用途は主にロングライド。ダイエットと健康増進が主目的の普通のホビーライダーが本機を約1年使った使用感を、なるべく既存のインプレッション記事と被らない内容で述べてみたいと思います。

(0)はじめに

■購入動機

長らくEdge 500とスマホ(にルートラボの画面を表示)の組み合わせで休日のロングライドを楽しんでいましたが、行動範囲がだんだんと携帯が圏外になるような林道に広がると、いろいろと不便を感じるようになりました。そこでナビ付きの上位機種を導入してサイコンとスマホを一つにまとめたいと考えたことが直接の動機です。

■機種選定の決め手

当方が機種選択で決め手とした特徴を優先順に並べると

①バッテリーの持続時間
 本機登場時点ではEdgeシリーズ最長の20時間。
②画面、画素数がシリーズ最大(3.5インチ、画素数382x470)
 スマホのマップ画面の代替なので、個人的には重量やコンパクトさよりもディスプレイが大きくて見やすい方が魅力的でした。
③外部メモリスロットがある
 本体メモリを触らずに有償あるいは無償の外部地図データを安全簡単に導入可能であるため、別の趣味である軽登山にも使えそうといったことも背中を後押ししました。同時に、搭載地図が古くなっても最新の地図データを準備することで末永く使い倒せそうなこともメリットに感じられました。もちろん地図データの追加に外部メモリスロットは必ずしも必須ではありませんが、作業に伴うリスクが少ない点は安心感を与えてくれます。

ちなみに、リリース当時のEdgeシリーズ中本機だけの機能として

④トレーニング効果の評価機能
 アクティビティが有酸素運動、無酸素運動の観点から身体のフィットネスの向上にどの程度の効果があったかを数値で教えてくれる。この値は走行中も表示できる。
⑤トレーニングステータスの評価機能
 短期~中長期的な運動量が適切な範囲かを教えてくれる。

が挙げられます。これらはまあ無ければ無いで他の代替手段もありますが、何もしなくてもライド終了後すぐに教えてくれるのは、やはり非常に便利です。

ただし④⑤を利用するには本機と心拍計に加えて、パワー計が必要です。当方は心拍計兼パワー計としてCycleOps PowerCalを利用しています。
PowerCalに関しては既にCBNにも幾つか濃いレビューがあるのでここでは詳細は割愛しますが、細かい精度を求めず、結果として得られる④⑤の情報をフィットネス向上の目安として活用する程度の目的であれば、十分なリターンをもたらしてくれるデバイスだと思います。

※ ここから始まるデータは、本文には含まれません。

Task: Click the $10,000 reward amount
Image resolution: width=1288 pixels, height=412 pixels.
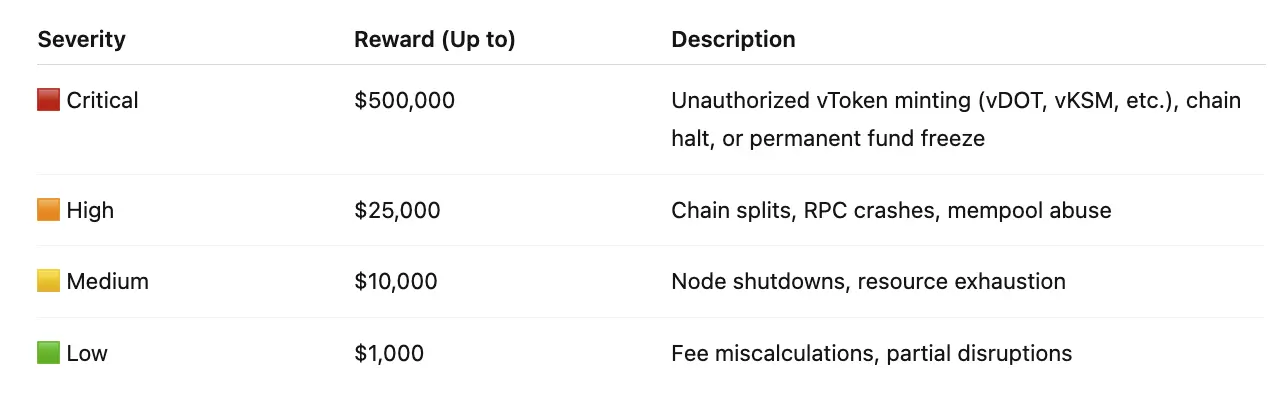Action: click(x=396, y=282)
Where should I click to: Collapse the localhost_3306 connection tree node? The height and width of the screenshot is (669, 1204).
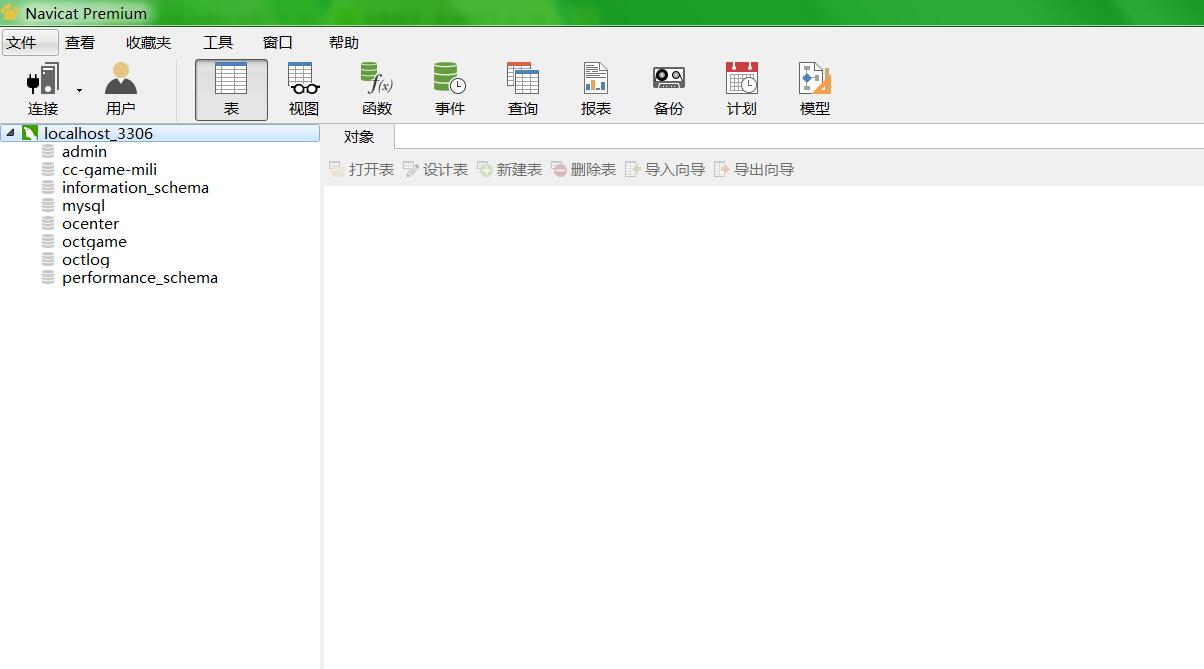pos(10,133)
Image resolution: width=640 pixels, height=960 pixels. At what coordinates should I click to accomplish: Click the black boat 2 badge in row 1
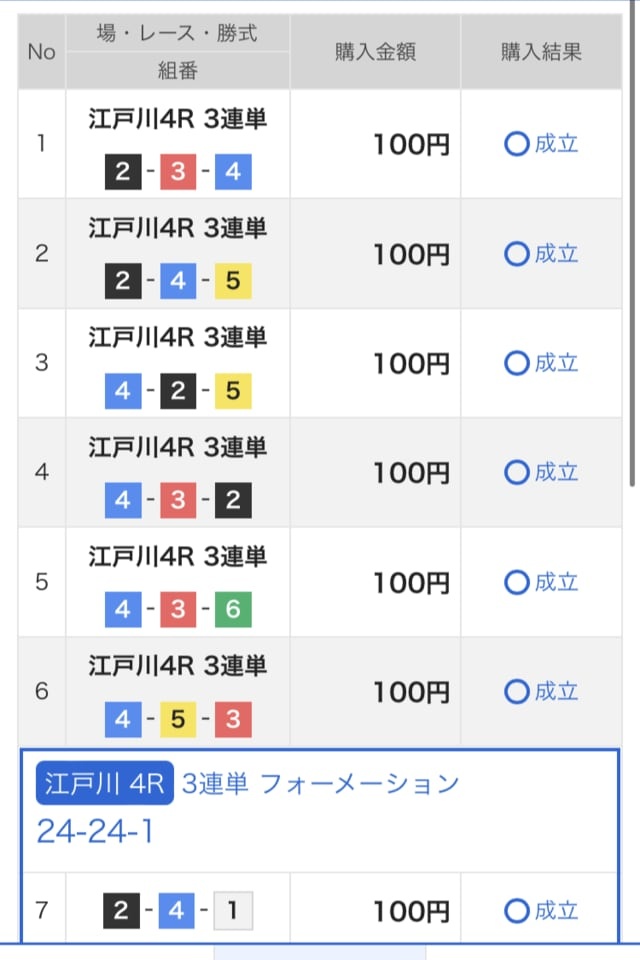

https://cbnanashi.net/cycle/modules/newbb/viewtopic.php?topic_id=9886&forum=129&viewmode=flat&order=ASC&start=5


(1)基本仕様

■起動

本機の起動はEdge 500と比較するとかなり早く、電源スイッチを押して通常画面が表示されるまで十数秒、GPS測位も地形に依存すると思いますが、たいてい十数秒程度で完了します。Edge500の時は電源ボタンを押してから測位するまでアキレス腱を伸ばしたりストレッチしながらのんびり数分は待つのが恒例でしたが、本機はストレッチする暇はありません。スリープからの復帰の場合は電源ボタンを押して数秒で画面が復帰し、測位も起動と同程度です。

■操作性

・物理ボタンの操作
 電源オン/オフ(本体左上側面)、ラップ(同左下)、スタート/ストップ(同右下)ボタンはそれぞれ側面の物理ボタンに分かれています。当方はEdge 500を使用していたというのもありますが、これらがきっちりと物理ボタンで操作できる点を評価します。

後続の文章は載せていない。